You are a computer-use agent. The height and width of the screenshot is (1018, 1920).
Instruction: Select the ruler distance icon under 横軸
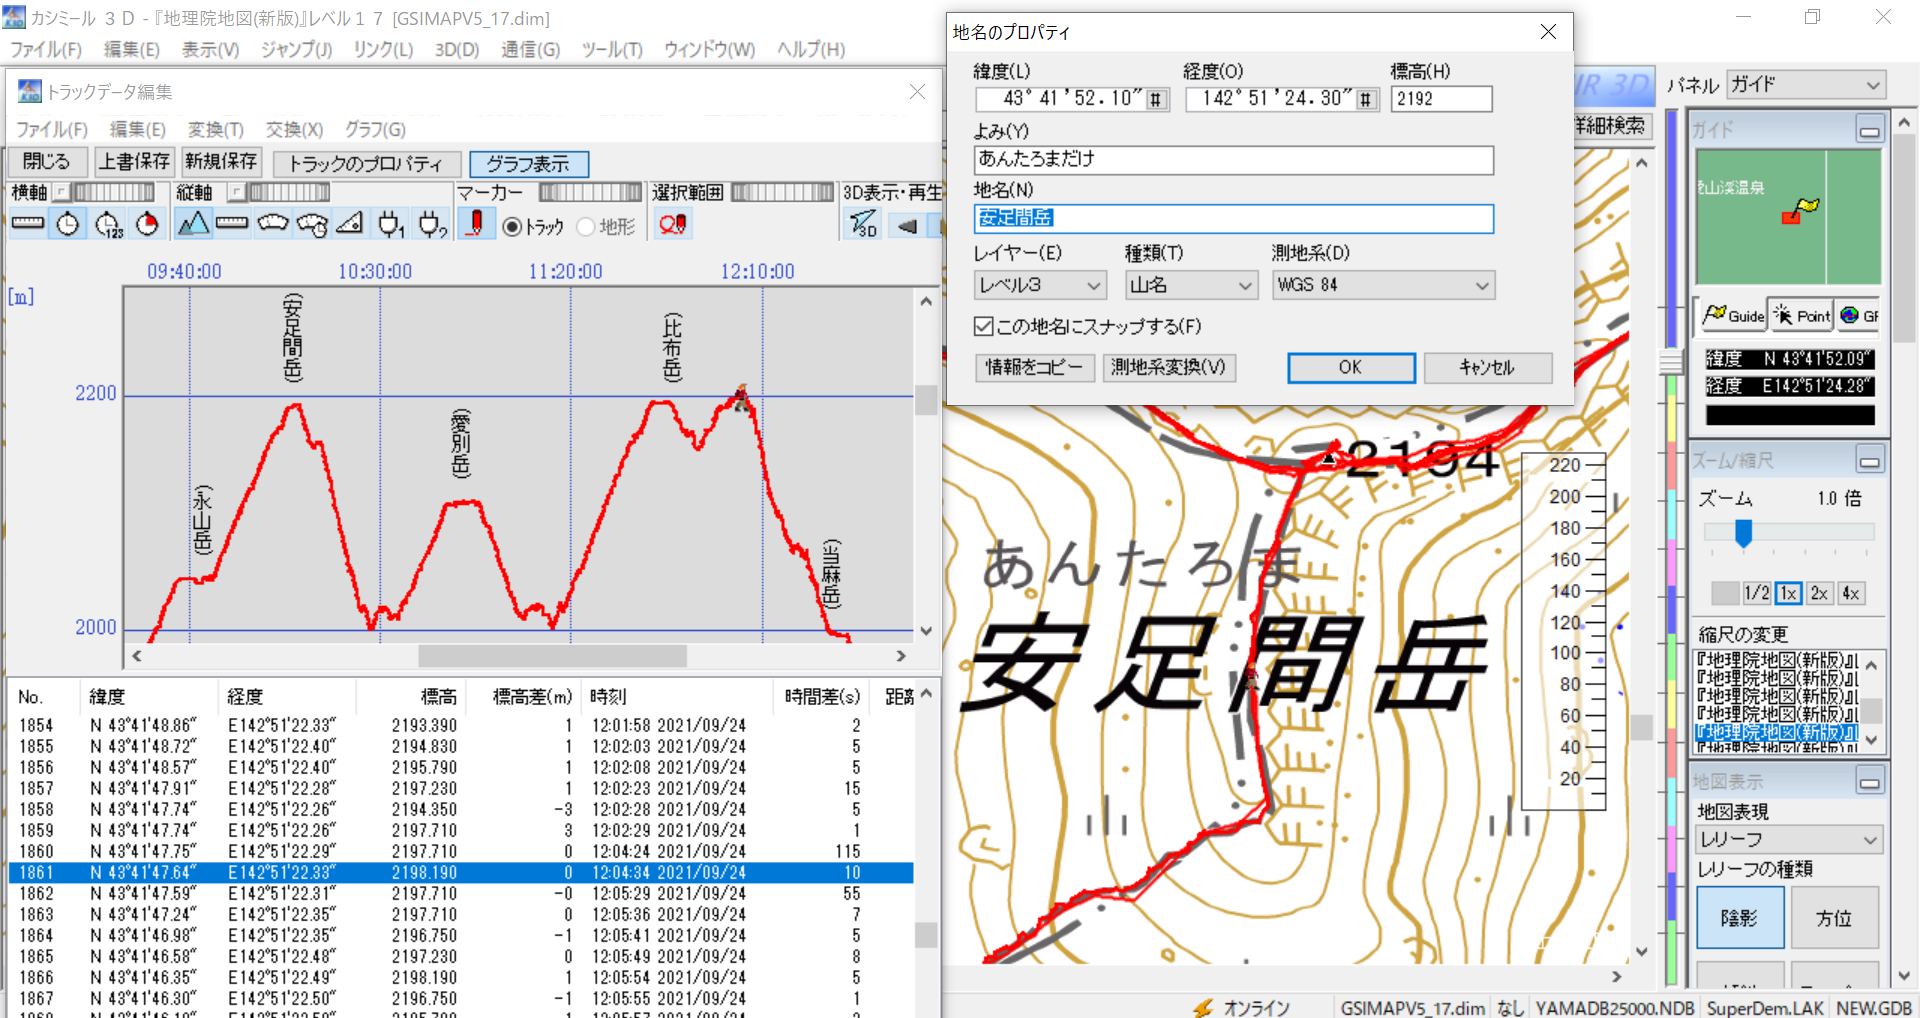click(x=28, y=224)
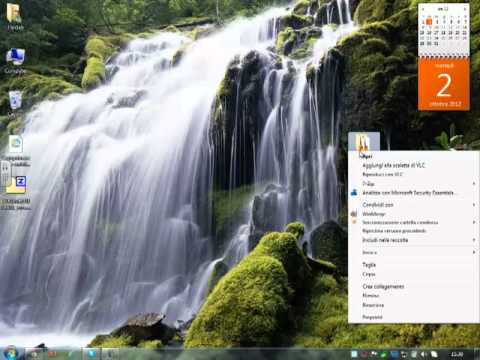Viewport: 480px width, 360px height.
Task: Select 'Taglia' in the context menu
Action: pyautogui.click(x=369, y=265)
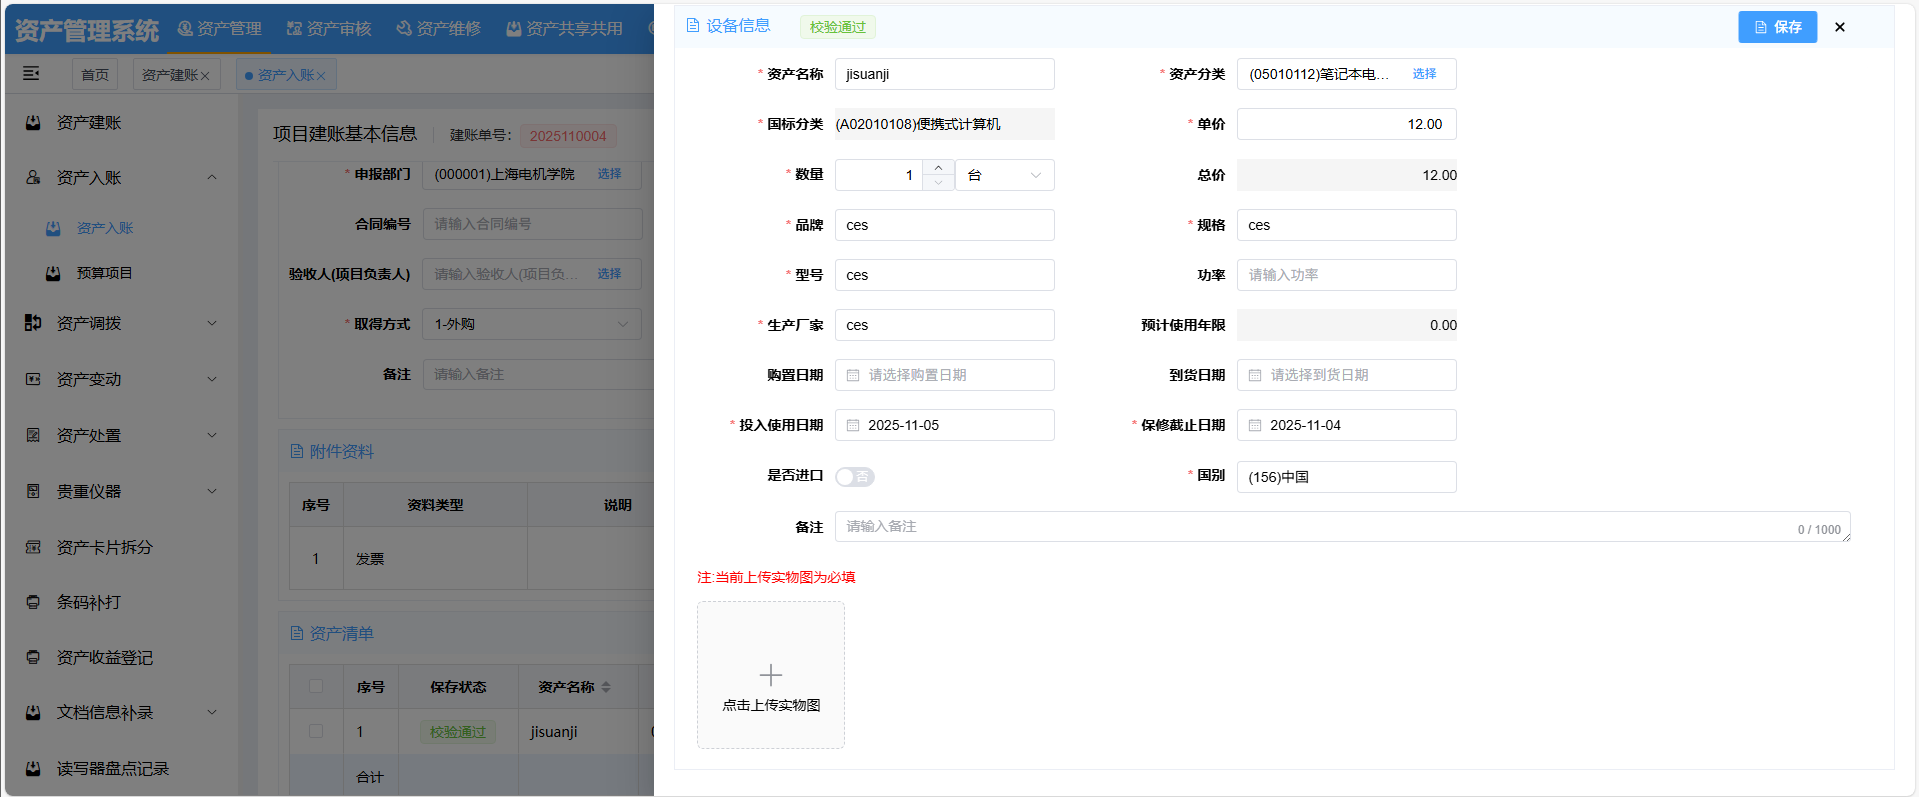The height and width of the screenshot is (797, 1919).
Task: Switch to the 首页 tab
Action: click(95, 75)
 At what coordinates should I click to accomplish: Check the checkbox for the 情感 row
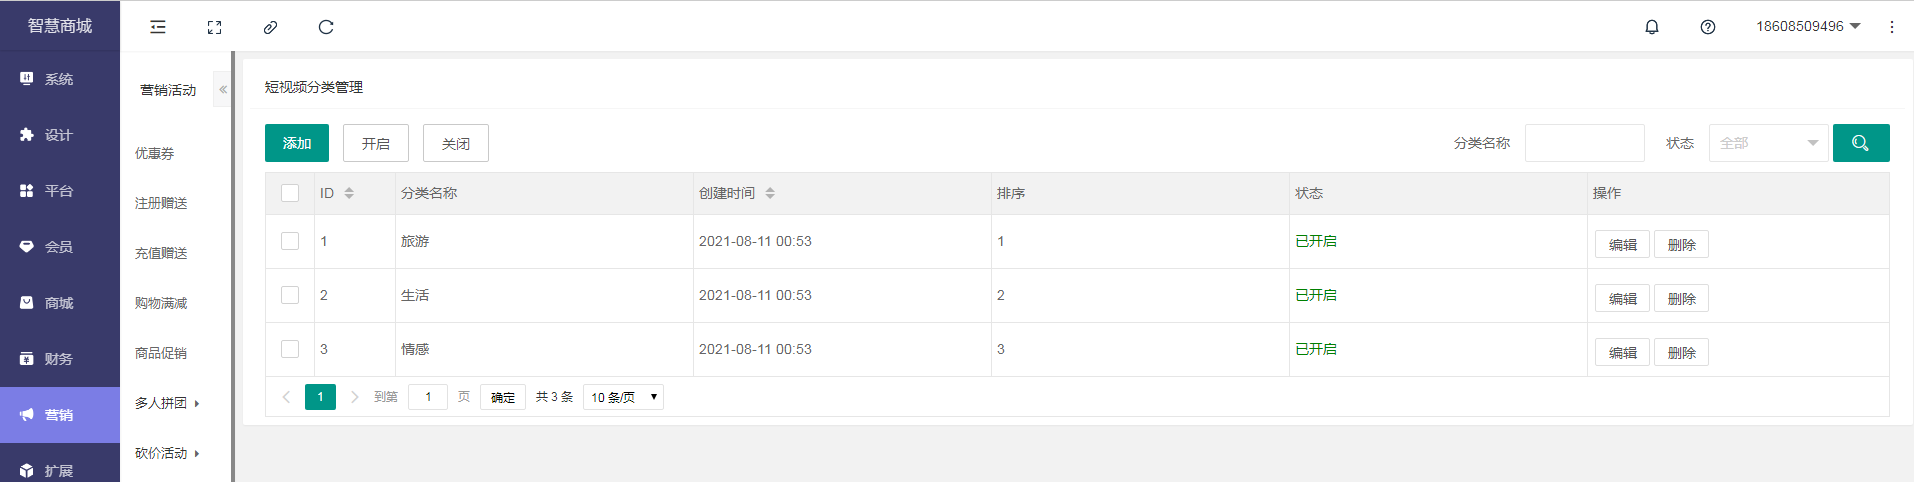click(x=290, y=349)
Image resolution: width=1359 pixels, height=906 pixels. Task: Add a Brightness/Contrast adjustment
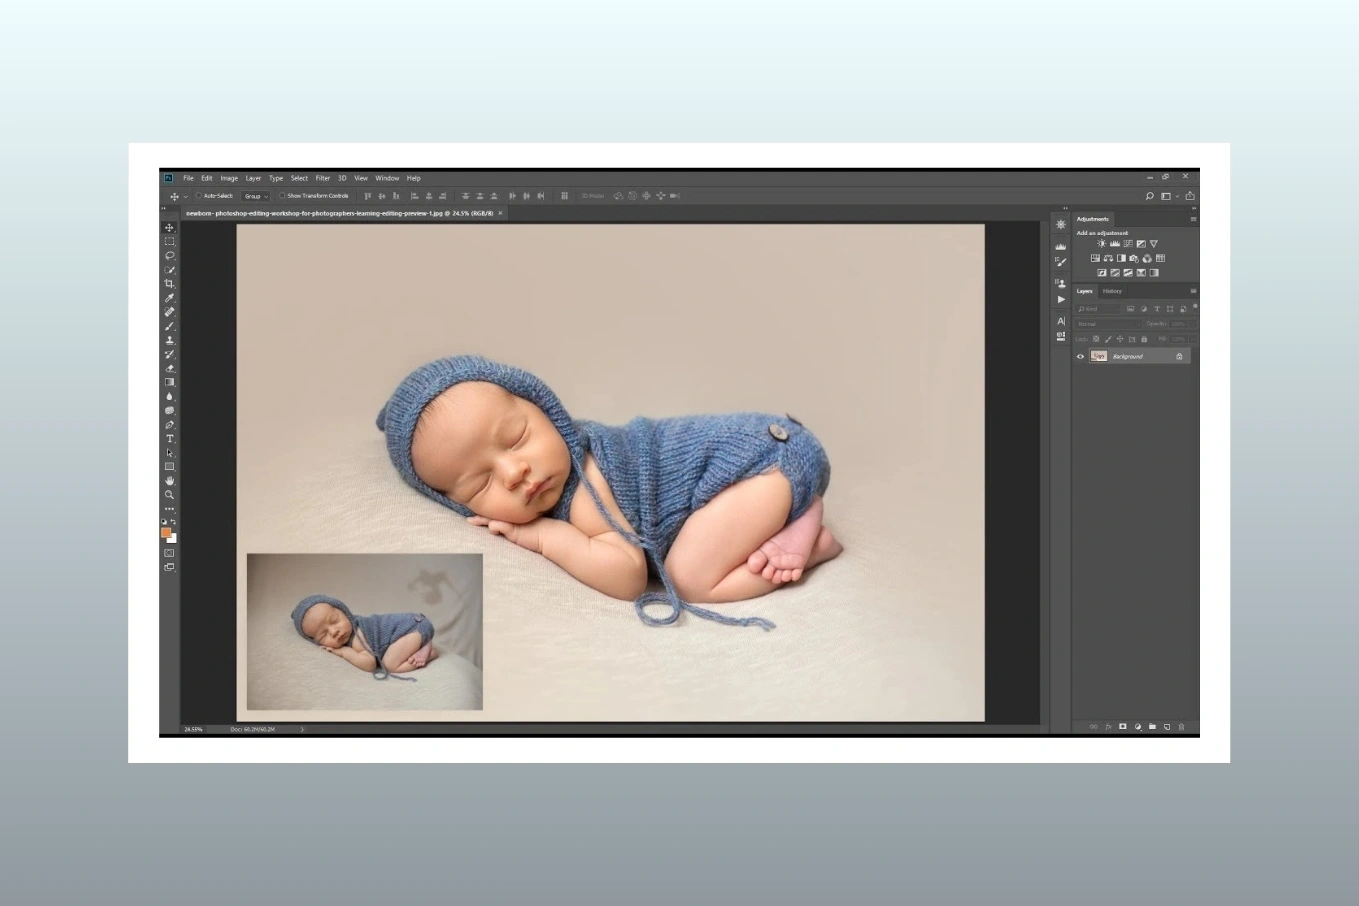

━━━━━━━━━━

**Problem**
From the line containing "Instruction: Select the" down to the final line of the material above, reproduce each line exactly and include no images.

**Answer to the exercise**
Instruction: Select the ruler distance icon under 横軸
click(x=28, y=224)
Viewport: 480px width, 360px height.
Task: Select 'Taglia' in the context menu
Action: pyautogui.click(x=369, y=265)
The height and width of the screenshot is (797, 1919).
Task: Switch to the 首页 tab
Action: click(95, 75)
 At what coordinates should I click to accomplish: Check the checkbox for the 情感 row
click(x=290, y=349)
Image resolution: width=1359 pixels, height=906 pixels. Task: Add a Brightness/Contrast adjustment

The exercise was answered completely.